Many O&M personnel inherit existing programs without the blueprint to assess their efficacy or the knowledge to adapt them as necessary. The process of change, often mired in complex management programs, can seem daunting. Yet, change is essential for progress, and every employee, regardless of rank, has the potential to be a champion of this evolution.

A comprehensive maintenance program is not monolithic but is comprised of several critical components:

Asset Register: Understanding and documenting a facility’s critical assets involves categorizing assets into electrical, mechanical, and civil segments at a minimum and recognizing the unique needs and maintenance strategies each category demands. Establishing an asset register is collaborative, requiring input from experts in diverse disciplines, such as control systems, communications, and civil infrastructure, to ensure all bases are covered.

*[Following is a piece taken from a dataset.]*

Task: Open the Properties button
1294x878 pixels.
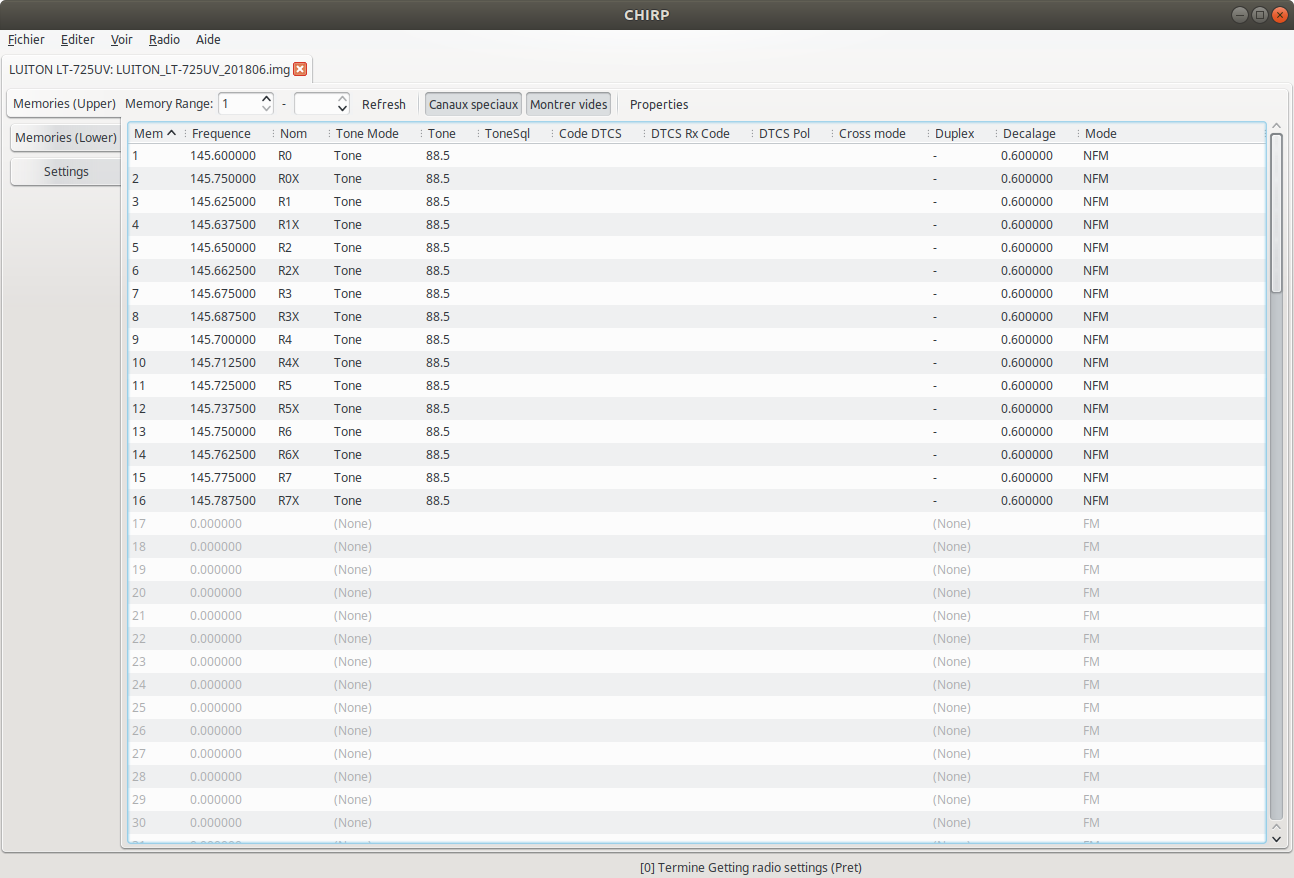Action: [659, 104]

Maintenance Basis: Determining the basis of your maintenance strategy is crucial. Whether it’s regulatory compliance, manufacturer recommendations, industry best practices, or risk-based justification, documenting the reason and logic for each maintenance task will guide its development and execution. Understanding the potential fallout of maintenance failure is also key, underscoring the importance of a well-thought-out routine maintenance strategy that encompasses safety, efficiency, and risk management.

Maintenance Flavors: Maintenance operations can include a mix of reactive and proactive maintenance strategies and come in various “flavors,” each with advantages. Corrective maintenance addresses issues as they arise, preventive maintenance aims to keep equipment in optimal condition, and predictive maintenance uses data and analytics to foresee and prevent future failures. A balanced approach that leverages all three strategies can lead to the most effective maintenance program.

Systems for Tracking: Implementing a computer maintenance management system (CMMS) like Maximo, Accruent Maintenance Connection, or SAP CMMS can streamline the tracking and management of maintenance activities. These systems offer a robust platform for scheduling, documenting, and analyzing maintenance tasks, making it easier to identify trends, anticipate needs, and allocate resources effectively.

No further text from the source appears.